The first Nigerian schoolgirl from Chibok to be rescued from terrorist group Boko Haram insists that she missed her husband and father of her baby, who is believed to be a Islamist militant.
In her first interview since being rescued with her baby in May, Amina Ali Nkeki told sources she also wanted to go back home to Chibok, where she had been living for two years.
She and her child are being held in the capital, Abuja, for what the government calls a restoration process.
More than 200 girls were kidnapped from a school in Chibok in April 2014.

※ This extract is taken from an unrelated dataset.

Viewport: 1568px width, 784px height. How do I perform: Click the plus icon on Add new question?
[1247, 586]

The abduction led to the #BringBackOurGirls campaign, that was supported by US First Lady Michelle Obama and Pakistani activist Malala Yousafzai.

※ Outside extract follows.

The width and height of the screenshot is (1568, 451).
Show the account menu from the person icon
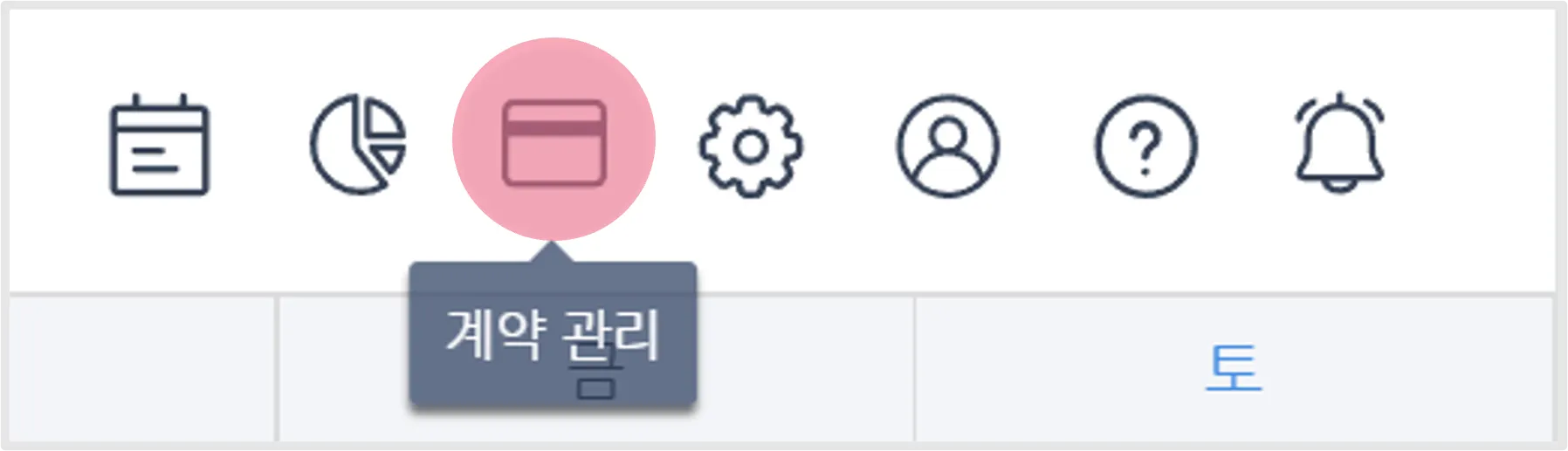pyautogui.click(x=948, y=146)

Nkeki was found three months ago by a vigilante group in a forest with suspected militant Mohammed Hayatu, who identified himself as her husband, and their child of four months, BBC reported.

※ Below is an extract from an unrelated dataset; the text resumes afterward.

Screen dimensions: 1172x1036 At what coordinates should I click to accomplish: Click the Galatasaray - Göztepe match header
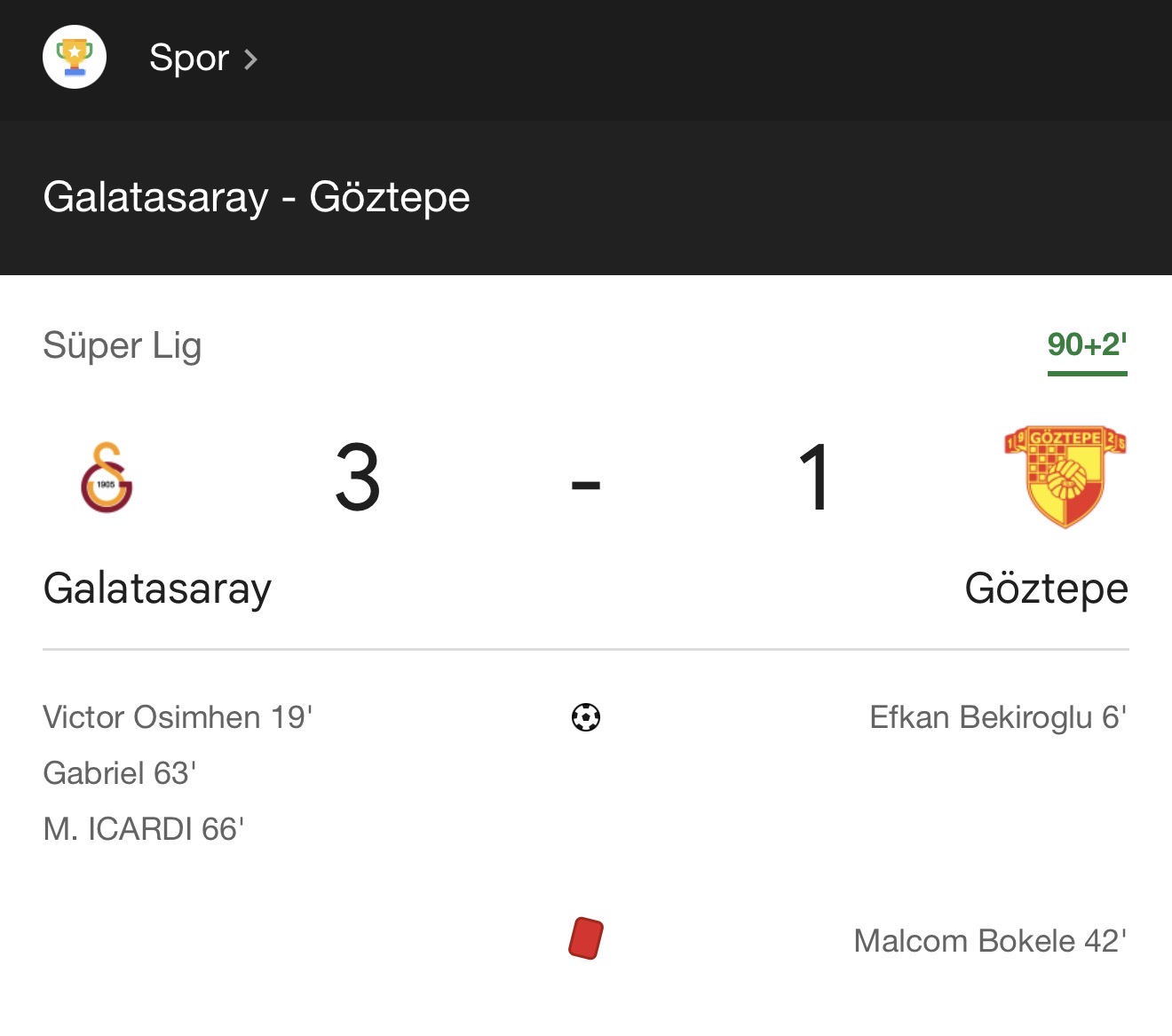click(257, 197)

The 21-year-old said she was unhappy about being separated from Hayatu, who was arrested after they were found.
“I want him to know that I am still thinking about him,” she told sources. “Just because we got separated, that does not mean that I don’t think about him.”
During the interview she only lifted her gaze from the floor once to breastfeed her daughter when the baby was brought into the room, according to reports.
“I just want to go home – I don’t know about school,” she said. “I will decide about school when I get back.”
The Boko Haram group has waged a violent insurgency for several years in north-eastern Nigeria in its quest for Islamic rule.
On Sunday (Aug 14), Boko Haram released a video apparently showing footage of some the other missing Chibok girls.
Nkeki said she had not watched the video.
“I think about them [the other kidnapped girls] a lot – I would tell them to be hopeful and prayerful,” she said. “In the same way God rescued me, he will also rescue them.”